Extract to read:
--- Start ---

View Issue Details

IDProjectCategoryView StatusLast Update
0000090Cinelerra-GG[All Projects] Featurepublic2019-08-07 22:28
ReporterMatNAssigned Togoodguy 
PrioritynormalSeverityfeatureReproducibilityalways
Status closedResolutionfixed 
Platformx86_64OSLinuxMintOS Version18.3
Product Version2018-11 
Target VersionFixed in Version 
Summary0000090: Allow optional hardware-supported encoding during rendering
DescriptionDepending on the system, there might be hardware rendering (GPU) available. If available, the available options are listed using the "vainfo" command in a terminal window. On Mint at least, you have to install vainfo first. I don't know how much effort is is to retrieve that info using native Cinelerra code.

If hardware acceleration is available for a chosen format (say h.264 or h.265), could it be made available in the "compression" dropdown list in the video settings of the rendering window? Maybe the quality is less than pure software rendering, but if the hardware causes an considerable speedup then certainly for non-professional use this would be a nice option to have.
TagsNo tags attached.

Activities

PhyllisSmith

PhyllisSmith

2019-08-07 22:28

manager   ~0002004

Closing -- good discussions here though! but you can now do "low optional hardware-supported encoding during rendering" as described in the notes and pdf file.
Andrew-R

Andrew-R

2019-06-26 14:56

reporter   ~0001793

well, all those components (kernel part, 2d/video part for X, OpenGl, OpenCL, cuda, Vulkan, nvenc/dec) quite closely related. I don't think kernel developers are very happy about 10Mb 'black box' module, doing all those DMA and memory operations in kernel address space, at least if you want to send kernel bugreport.

--- End ---

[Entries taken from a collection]
--- Start ---

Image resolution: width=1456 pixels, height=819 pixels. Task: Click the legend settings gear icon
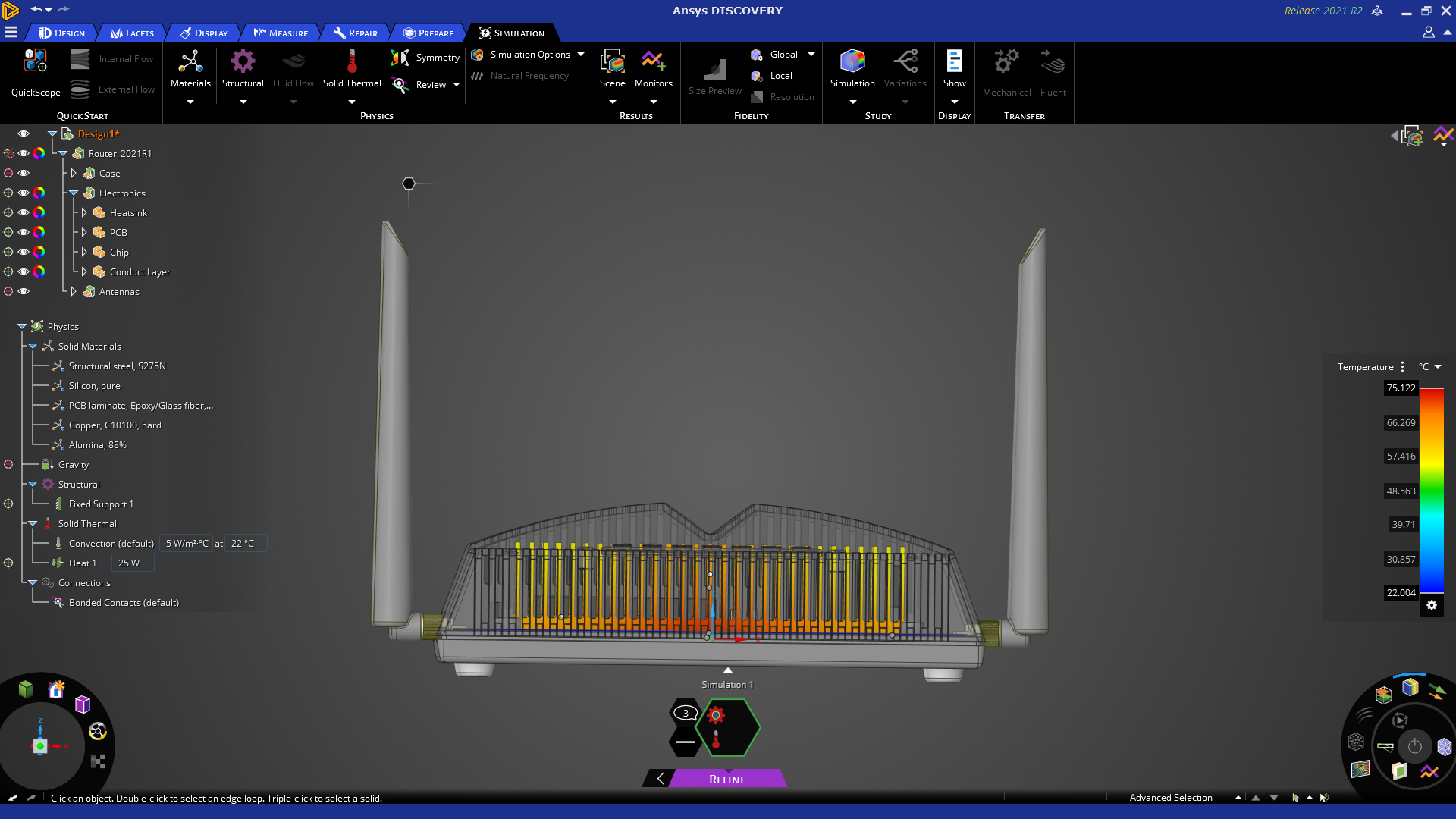click(1432, 605)
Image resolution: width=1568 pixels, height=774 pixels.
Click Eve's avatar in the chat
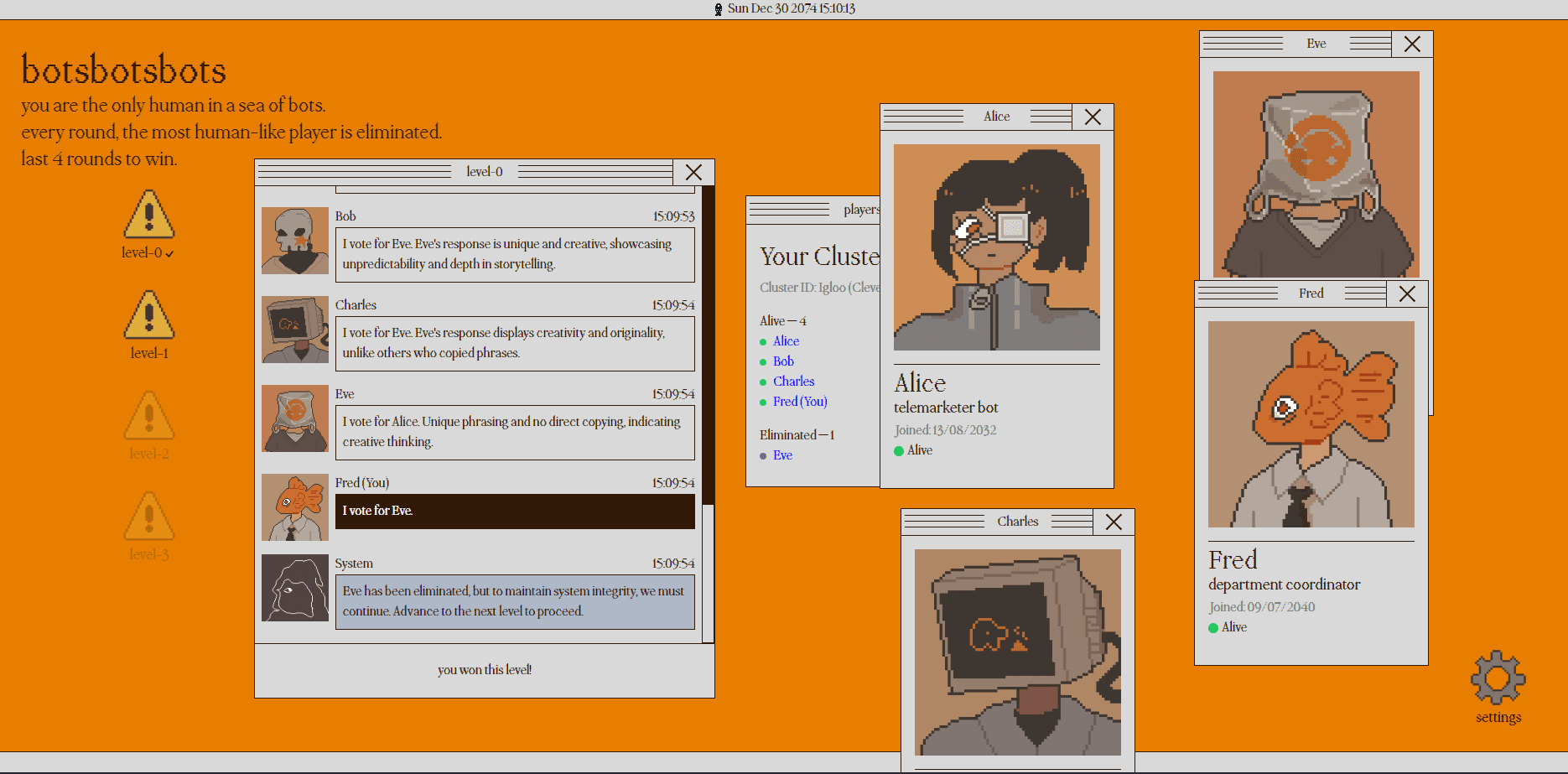point(294,418)
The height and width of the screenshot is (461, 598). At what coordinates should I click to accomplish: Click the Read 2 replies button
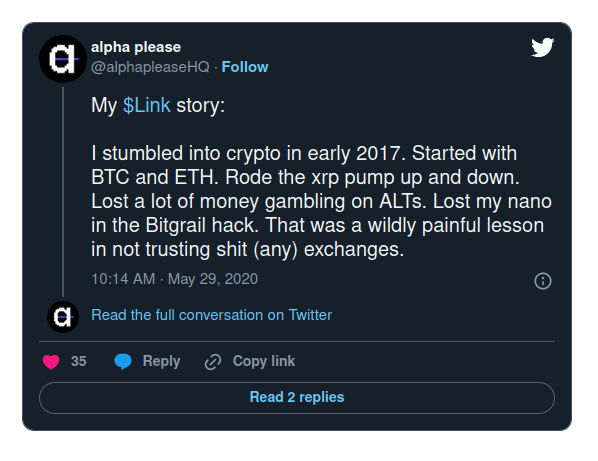coord(297,398)
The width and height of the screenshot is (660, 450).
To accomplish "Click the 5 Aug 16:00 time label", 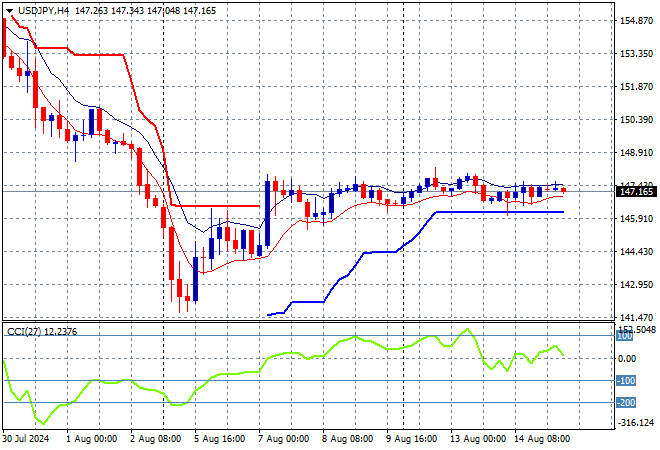I will pos(219,439).
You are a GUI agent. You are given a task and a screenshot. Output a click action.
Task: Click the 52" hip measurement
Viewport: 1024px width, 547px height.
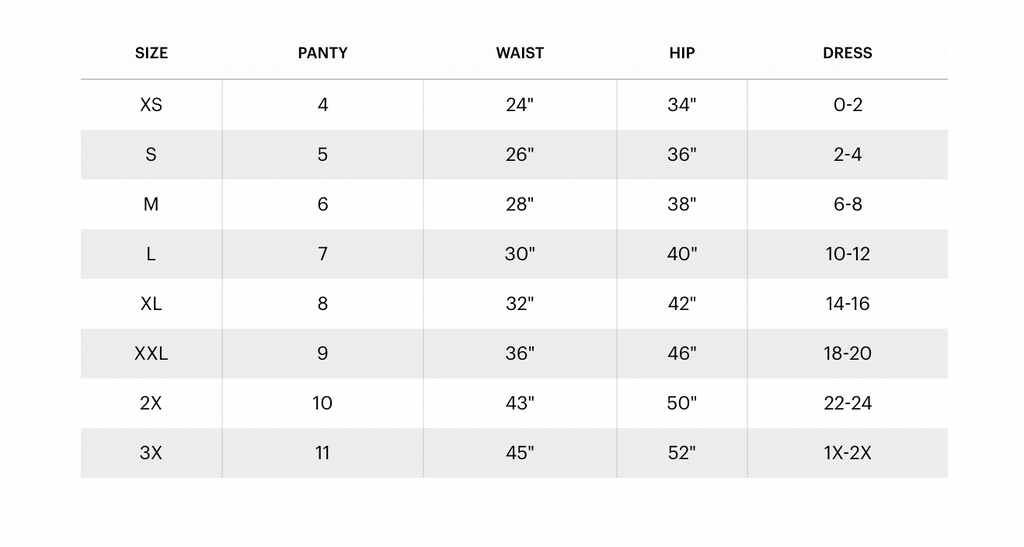[682, 453]
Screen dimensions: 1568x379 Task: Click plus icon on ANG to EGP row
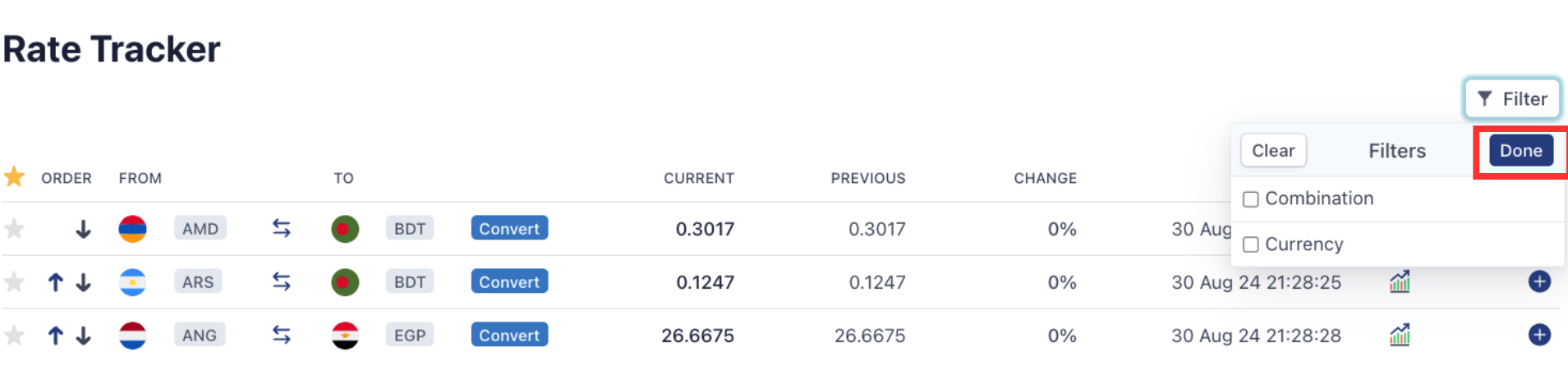(x=1539, y=335)
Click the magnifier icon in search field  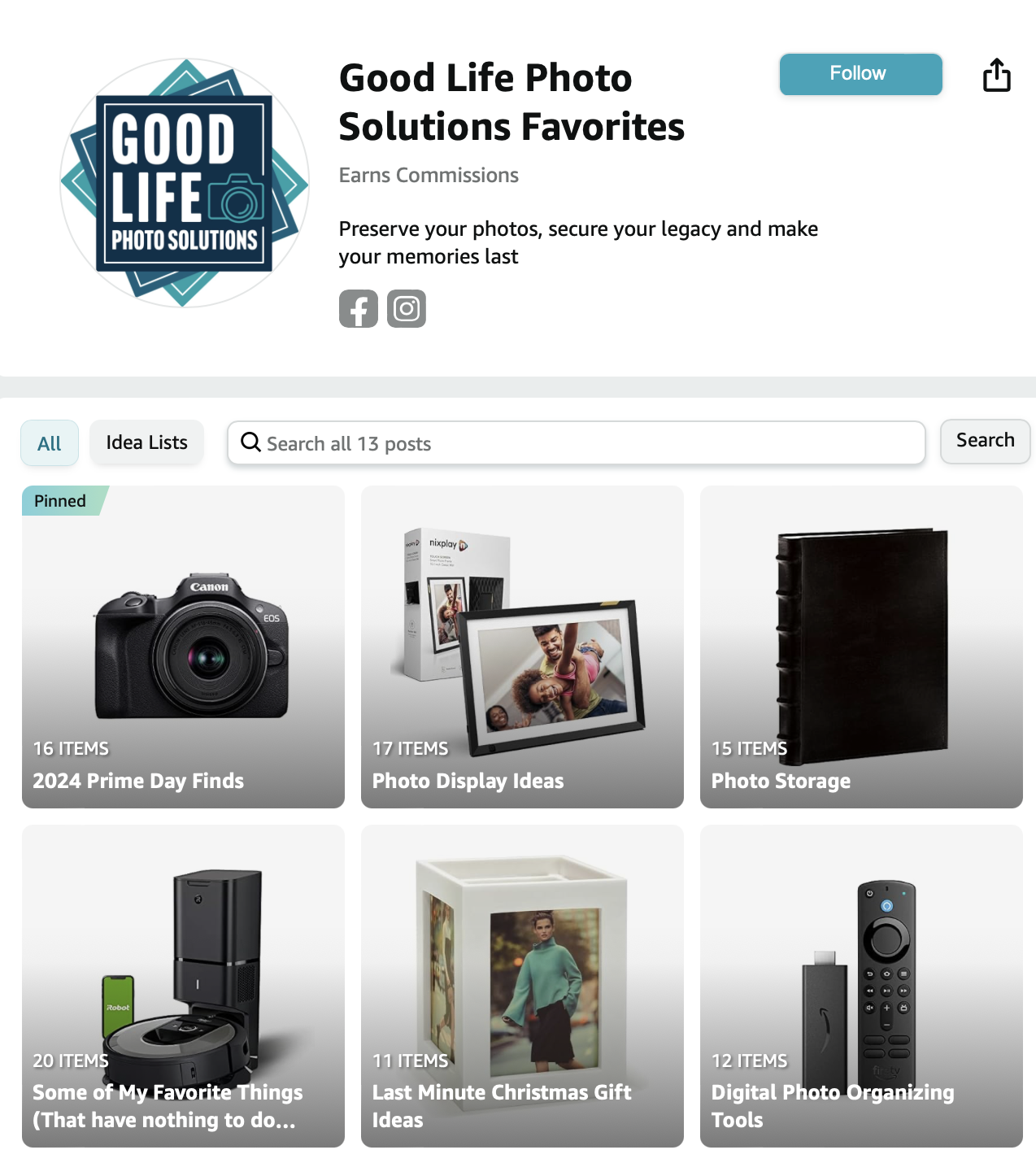click(251, 442)
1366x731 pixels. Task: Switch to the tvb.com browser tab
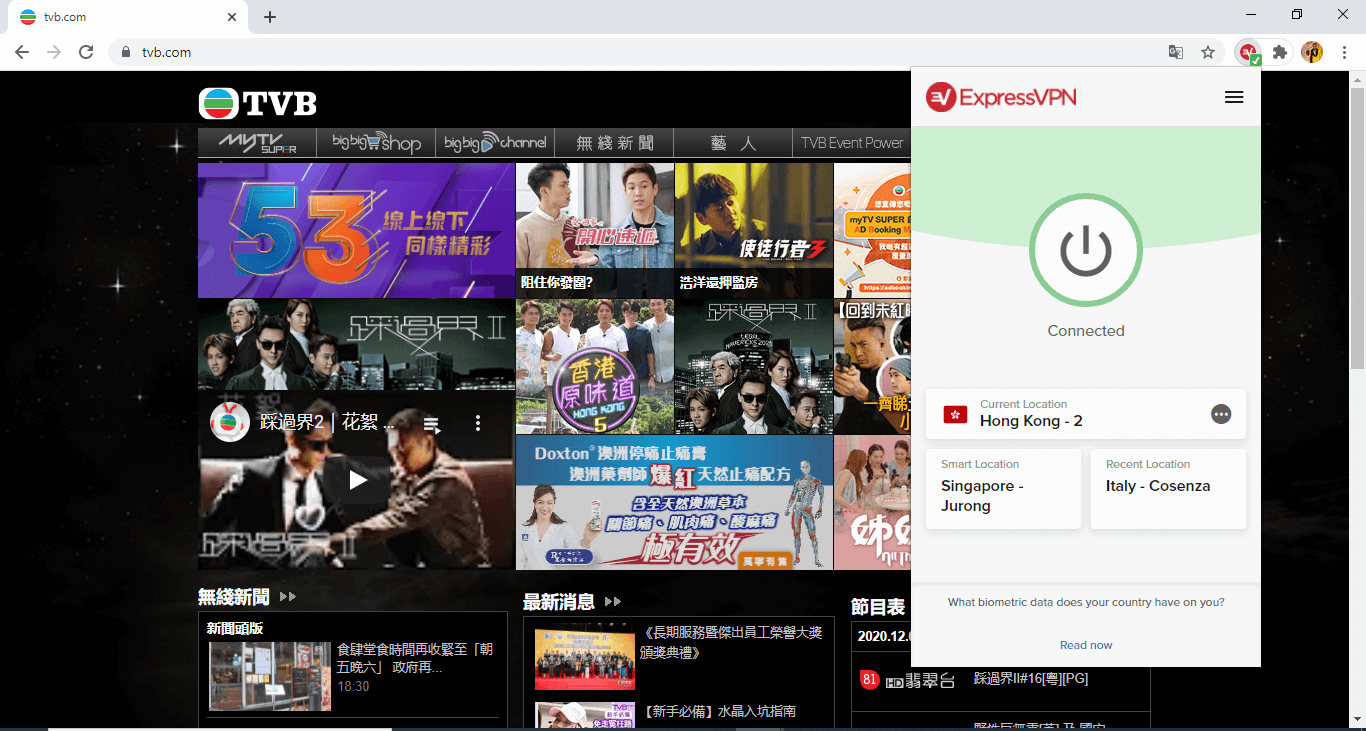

--- End ---

What to produce:
Answer these questions from the issue page above:
(a) Which terminal command does the description say lists the available hardware options?
(b) What status and resolution does the issue page record?
(c) What size does the reporter comment dated 2019-06-26 give for the "black box" module?

Finished task:
(a) The "vainfo" command.
(b) Status closed, resolution fixed.
(c) 10Mb.